Please convert the items from the start through the line holding "Zoom in using", inclusive, into a JSON list of strings with one string per line, leaving out blank lines.

* _Items on locating words and elements_
--- --- ---
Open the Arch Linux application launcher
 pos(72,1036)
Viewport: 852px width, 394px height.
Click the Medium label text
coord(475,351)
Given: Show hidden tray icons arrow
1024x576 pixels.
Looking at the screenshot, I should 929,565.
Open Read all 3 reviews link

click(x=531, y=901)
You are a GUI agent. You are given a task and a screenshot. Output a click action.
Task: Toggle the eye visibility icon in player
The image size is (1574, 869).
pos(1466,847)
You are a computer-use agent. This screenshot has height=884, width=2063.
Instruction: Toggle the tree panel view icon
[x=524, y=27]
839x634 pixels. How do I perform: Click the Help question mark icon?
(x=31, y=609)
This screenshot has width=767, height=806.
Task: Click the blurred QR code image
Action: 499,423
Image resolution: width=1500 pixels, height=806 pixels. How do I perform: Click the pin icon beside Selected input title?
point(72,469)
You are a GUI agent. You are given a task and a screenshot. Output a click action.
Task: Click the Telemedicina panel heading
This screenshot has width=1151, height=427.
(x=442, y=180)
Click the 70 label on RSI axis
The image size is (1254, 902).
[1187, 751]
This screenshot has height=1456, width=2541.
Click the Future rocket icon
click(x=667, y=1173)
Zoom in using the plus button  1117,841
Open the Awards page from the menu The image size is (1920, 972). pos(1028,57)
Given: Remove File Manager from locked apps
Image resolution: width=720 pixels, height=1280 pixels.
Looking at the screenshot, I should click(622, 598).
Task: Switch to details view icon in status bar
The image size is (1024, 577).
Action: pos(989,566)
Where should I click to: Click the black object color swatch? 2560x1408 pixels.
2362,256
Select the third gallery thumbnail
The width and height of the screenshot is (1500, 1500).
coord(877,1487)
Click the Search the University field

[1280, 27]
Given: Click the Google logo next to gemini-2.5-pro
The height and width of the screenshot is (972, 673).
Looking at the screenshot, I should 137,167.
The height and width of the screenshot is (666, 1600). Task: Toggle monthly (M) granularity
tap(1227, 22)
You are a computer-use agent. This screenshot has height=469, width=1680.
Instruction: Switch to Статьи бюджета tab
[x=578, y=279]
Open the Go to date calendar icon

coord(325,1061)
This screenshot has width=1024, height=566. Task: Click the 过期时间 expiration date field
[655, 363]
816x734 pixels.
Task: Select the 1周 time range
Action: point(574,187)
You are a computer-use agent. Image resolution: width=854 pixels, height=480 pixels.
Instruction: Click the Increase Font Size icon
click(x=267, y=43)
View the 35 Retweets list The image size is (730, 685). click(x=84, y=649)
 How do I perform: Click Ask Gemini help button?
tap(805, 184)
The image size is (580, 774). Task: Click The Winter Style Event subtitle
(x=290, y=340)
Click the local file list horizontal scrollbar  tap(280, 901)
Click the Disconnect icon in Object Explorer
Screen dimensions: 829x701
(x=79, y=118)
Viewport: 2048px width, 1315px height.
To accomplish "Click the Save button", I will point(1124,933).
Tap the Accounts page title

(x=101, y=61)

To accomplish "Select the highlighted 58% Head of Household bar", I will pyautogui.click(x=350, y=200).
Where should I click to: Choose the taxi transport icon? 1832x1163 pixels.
--- --- ---
* _RESULT_
[
  "Open the Arch Linux application launcher",
  " pos(72,1036)",
  "Viewport: 852px width, 394px height.",
  "Click the Medium label text",
  "coord(475,351)",
  "Given: Show hidden tray icons arrow",
  "1024x576 pixels.",
  "Looking at the screenshot, I should 929,565.",
  "Open Read all 3 reviews link",
  "click(x=531, y=901)",
  "You are a GUI agent. You are given a task and a screenshot. Output a click action.",
  "Task: Toggle the eye visibility icon in player",
  "The image size is (1574, 869).",
  "pos(1466,847)",
  "You are a computer-use agent. This screenshot has height=884, width=2063.",
  "Instruction: Toggle the tree panel view icon",
  "[x=524, y=27]",
  "839x634 pixels. How do I perform: Click the Help question mark icon?",
  "(x=31, y=609)",
  "This screenshot has width=767, height=806.",
  "Task: Click the blurred QR code image",
  "Action: 499,423",
  "Image resolution: width=1500 pixels, height=806 pixels. How do I perform: Click the pin icon beside Selected input title?",
  "point(72,469)",
  "You are a GUI agent. You are given a task and a screenshot. Output a click action.",
  "Task: Click the Telemedicina panel heading",
  "This screenshot has width=1151, height=427.",
  "(x=442, y=180)",
  "Click the 70 label on RSI axis",
  "The image size is (1254, 902).",
  "[1187, 751]",
  "This screenshot has height=1456, width=2541.",
  "Click the Future rocket icon",
  "click(x=667, y=1173)",
  "Zoom in using the plus button  1117,841"
]